The records follow. Retype them without a single change.

(Saved entries)
☆ ☆ ☆
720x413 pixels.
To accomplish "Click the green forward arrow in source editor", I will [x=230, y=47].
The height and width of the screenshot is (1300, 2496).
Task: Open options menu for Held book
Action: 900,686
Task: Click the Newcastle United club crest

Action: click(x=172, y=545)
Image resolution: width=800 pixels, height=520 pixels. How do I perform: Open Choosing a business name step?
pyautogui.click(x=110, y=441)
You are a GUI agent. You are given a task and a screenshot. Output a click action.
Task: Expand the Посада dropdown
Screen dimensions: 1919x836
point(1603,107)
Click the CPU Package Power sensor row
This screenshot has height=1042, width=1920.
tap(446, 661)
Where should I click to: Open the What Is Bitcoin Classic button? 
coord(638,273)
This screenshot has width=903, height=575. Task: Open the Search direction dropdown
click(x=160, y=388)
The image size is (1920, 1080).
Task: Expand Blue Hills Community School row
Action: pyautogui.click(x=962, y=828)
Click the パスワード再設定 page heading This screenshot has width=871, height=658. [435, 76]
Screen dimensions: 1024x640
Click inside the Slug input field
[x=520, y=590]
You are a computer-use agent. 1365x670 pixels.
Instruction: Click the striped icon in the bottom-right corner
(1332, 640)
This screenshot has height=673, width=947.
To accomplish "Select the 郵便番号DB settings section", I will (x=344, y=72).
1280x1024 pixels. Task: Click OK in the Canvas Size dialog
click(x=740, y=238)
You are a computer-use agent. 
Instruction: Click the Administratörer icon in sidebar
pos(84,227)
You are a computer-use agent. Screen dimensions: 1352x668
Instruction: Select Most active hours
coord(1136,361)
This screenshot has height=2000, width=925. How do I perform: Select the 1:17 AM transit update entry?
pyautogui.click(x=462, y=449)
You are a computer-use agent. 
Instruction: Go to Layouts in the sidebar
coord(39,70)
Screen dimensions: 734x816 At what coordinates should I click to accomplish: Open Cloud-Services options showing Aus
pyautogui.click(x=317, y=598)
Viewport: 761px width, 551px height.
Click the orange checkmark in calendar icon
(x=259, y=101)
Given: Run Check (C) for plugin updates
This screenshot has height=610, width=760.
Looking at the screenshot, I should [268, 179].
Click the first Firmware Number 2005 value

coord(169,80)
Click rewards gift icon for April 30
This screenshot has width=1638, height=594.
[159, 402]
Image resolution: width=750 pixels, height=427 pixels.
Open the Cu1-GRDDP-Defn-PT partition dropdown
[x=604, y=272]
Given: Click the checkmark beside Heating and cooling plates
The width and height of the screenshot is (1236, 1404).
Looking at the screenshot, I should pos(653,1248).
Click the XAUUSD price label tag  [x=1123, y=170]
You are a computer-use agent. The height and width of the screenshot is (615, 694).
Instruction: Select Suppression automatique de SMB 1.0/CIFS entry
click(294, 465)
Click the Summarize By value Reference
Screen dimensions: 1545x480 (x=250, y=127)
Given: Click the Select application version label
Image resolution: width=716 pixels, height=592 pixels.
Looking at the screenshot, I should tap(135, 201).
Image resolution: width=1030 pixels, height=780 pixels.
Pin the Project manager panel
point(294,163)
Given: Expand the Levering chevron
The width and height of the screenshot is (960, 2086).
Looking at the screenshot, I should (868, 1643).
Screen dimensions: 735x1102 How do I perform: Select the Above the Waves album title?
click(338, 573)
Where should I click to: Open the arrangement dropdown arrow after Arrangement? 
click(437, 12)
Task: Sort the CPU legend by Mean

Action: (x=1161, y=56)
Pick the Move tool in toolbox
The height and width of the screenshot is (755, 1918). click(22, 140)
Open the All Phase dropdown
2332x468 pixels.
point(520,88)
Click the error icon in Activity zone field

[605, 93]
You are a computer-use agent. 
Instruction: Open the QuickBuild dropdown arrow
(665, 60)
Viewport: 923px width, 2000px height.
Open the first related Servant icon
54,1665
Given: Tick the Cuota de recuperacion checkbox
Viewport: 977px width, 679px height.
☆ ☆ ☆
TASK ANSWER:
720x413 pixels.
To accomplish "Click the green forward arrow in source editor", I will [x=230, y=47].
The height and width of the screenshot is (1300, 2496).
Task: Open options menu for Held book
Action: 900,686
Task: Click the Newcastle United club crest

Action: click(x=172, y=545)
Image resolution: width=800 pixels, height=520 pixels. How do I perform: Open Choosing a business name step?
pyautogui.click(x=110, y=441)
You are a GUI agent. You are given a task and a screenshot. Output a click action.
Task: Expand the Посада dropdown
Screen dimensions: 1919x836
point(1603,107)
Click the CPU Package Power sensor row
This screenshot has height=1042, width=1920.
tap(446, 661)
Where should I click to: Open the What Is Bitcoin Classic button? 
coord(638,273)
This screenshot has width=903, height=575. Task: Open the Search direction dropdown
click(x=160, y=388)
The image size is (1920, 1080).
Task: Expand Blue Hills Community School row
Action: pyautogui.click(x=962, y=828)
Click the パスワード再設定 page heading This screenshot has width=871, height=658. [435, 76]
Screen dimensions: 1024x640
Click inside the Slug input field
[x=520, y=590]
You are a computer-use agent. 1365x670 pixels.
Instruction: Click the striped icon in the bottom-right corner
(1332, 640)
This screenshot has height=673, width=947.
To accomplish "Select the 郵便番号DB settings section", I will (x=344, y=72).
1280x1024 pixels. Task: Click OK in the Canvas Size dialog
click(x=740, y=238)
You are a computer-use agent. 
Instruction: Click the Administratörer icon in sidebar
pos(84,227)
You are a computer-use agent. Screen dimensions: 1352x668
Instruction: Select Most active hours
coord(1136,361)
This screenshot has height=2000, width=925. How do I perform: Select the 1:17 AM transit update entry?
pyautogui.click(x=462, y=449)
You are a computer-use agent. 
Instruction: Go to Layouts in the sidebar
coord(39,70)
Screen dimensions: 734x816 At what coordinates should I click to accomplish: Open Cloud-Services options showing Aus
pyautogui.click(x=317, y=598)
Viewport: 761px width, 551px height.
Click the orange checkmark in calendar icon
(x=259, y=101)
Given: Run Check (C) for plugin updates
This screenshot has height=610, width=760.
Looking at the screenshot, I should [268, 179].
Click the first Firmware Number 2005 value

coord(169,80)
Click rewards gift icon for April 30
This screenshot has width=1638, height=594.
[159, 402]
Image resolution: width=750 pixels, height=427 pixels.
Open the Cu1-GRDDP-Defn-PT partition dropdown
[x=604, y=272]
Given: Click the checkmark beside Heating and cooling plates
The width and height of the screenshot is (1236, 1404).
Looking at the screenshot, I should pos(653,1248).
Click the XAUUSD price label tag  [x=1123, y=170]
You are a computer-use agent. The height and width of the screenshot is (615, 694).
Instruction: Select Suppression automatique de SMB 1.0/CIFS entry
click(294, 465)
Click the Summarize By value Reference
Screen dimensions: 1545x480 (x=250, y=127)
Given: Click the Select application version label
Image resolution: width=716 pixels, height=592 pixels.
Looking at the screenshot, I should tap(135, 201).
Image resolution: width=1030 pixels, height=780 pixels.
Pin the Project manager panel
point(294,163)
Given: Expand the Levering chevron
The width and height of the screenshot is (960, 2086).
Looking at the screenshot, I should (868, 1643).
Screen dimensions: 735x1102 How do I perform: Select the Above the Waves album title?
click(338, 573)
Where should I click to: Open the arrangement dropdown arrow after Arrangement? 
click(437, 12)
Task: Sort the CPU legend by Mean

Action: (x=1161, y=56)
Pick the Move tool in toolbox
The height and width of the screenshot is (755, 1918). click(22, 140)
Open the All Phase dropdown
2332x468 pixels.
point(520,88)
Click the error icon in Activity zone field

[605, 93]
You are a computer-use agent. 
Instruction: Open the QuickBuild dropdown arrow
(665, 60)
Viewport: 923px width, 2000px height.
Open the first related Servant icon
54,1665
Given: Tick the Cuota de recuperacion checkbox
Viewport: 977px width, 679px height.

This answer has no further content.